Durante una visita al país, Mike Pompeo calificó de "acto de guerra" el ataque que se atribuyen los rebeldes hutíes de Yemen, y del que Estados Unidos ha culpado a Irán.

La respuesta de Irán no se hizo esperar. Consultado por la televisora CNN sobre las consecuencias de un eventual ataque de Washington o Riad, el canciller de Irán Mohammad Javad Zarif indicó: "Guerra total". “No dudaremos para defender nuestro territorio”, apuntó.

Mohammad Javad Zarif, canciller de Irán. Archivo/END

"No queremos la guerra, no queremos un enfrentamiento militar. Creemos que un conflicto armado basado en un engaño es algo terrible. Pero no temblamos cuando se trata de defender nuestro territorio", añadió Zarif.

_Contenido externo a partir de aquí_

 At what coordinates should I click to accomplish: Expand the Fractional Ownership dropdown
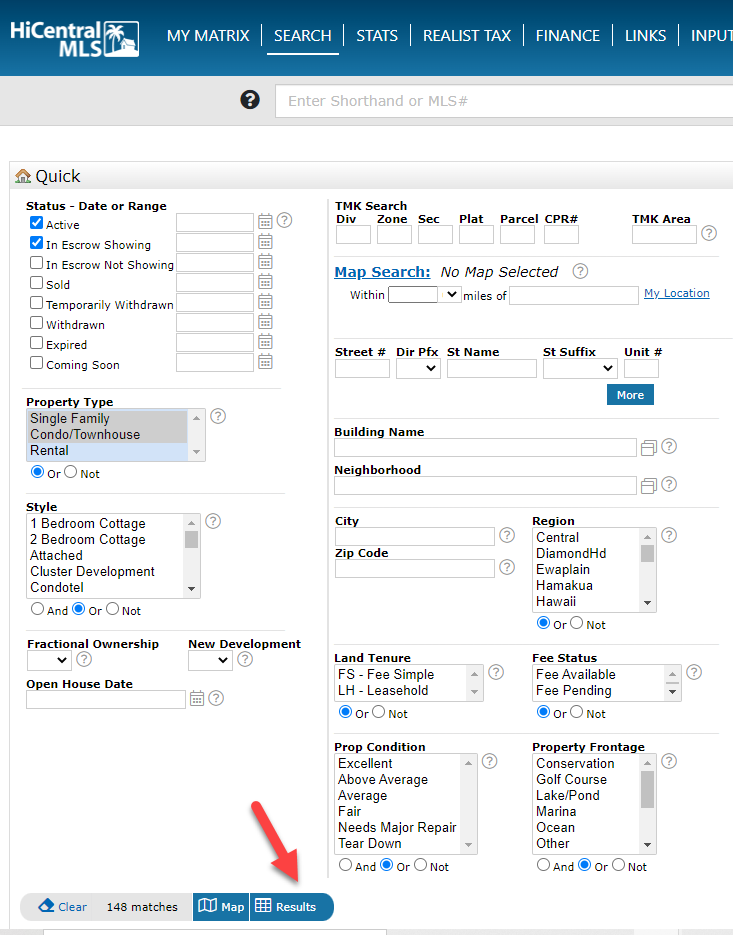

Mike Pompeo irá el jueves a Emiratos Árabes Unidos, donde se reunirá con el príncipe heredero de Abu Dabi, el jeque Mohammed bin Zayed Al Nahyan.

El secretario de Estado se reunió el miércoles con el príncipe heredero saudí Mohammed bin Salman, con quien discutió "los ataques sin precedentes" contra la infraestructura petrolera de ese país.

"Estados Unidos apoya a Arabia Saudí y apoya su derecho a defenderse. El comportamiento amenazante del régimen iraní no será tolerado", dijo Mike Pompeo.

Mohammed bin Salman, príncipe heredero saudí. AFP/END

Los saudíes mostraron el miércoles restos de misiles y drones, y citaron otras pruebas que, según sostienen, demostrarían que la ofensiva estuvo “indudablemente patrocinada por Irán”.

Irán, que negó su participación en el ataque, advirtió a Estados Unidos que tomará represalias de inmediato si lo atacan.

El presidente de Estados Unidos, Donald Trump, informó el miércoles que instruyó al Secretario del Tesoro "para aumentar sustancialmente las sanciones contra el país de Irán!”. Otros detalles no fueron entregados.

Arabia Saudí se unió el miércoles a una coalición naval liderada por Estados Unidos para asegurar las vías fluviales del Medio Oriente. Australia, Bahrein y el Reino Unido ya se han unido a la misión.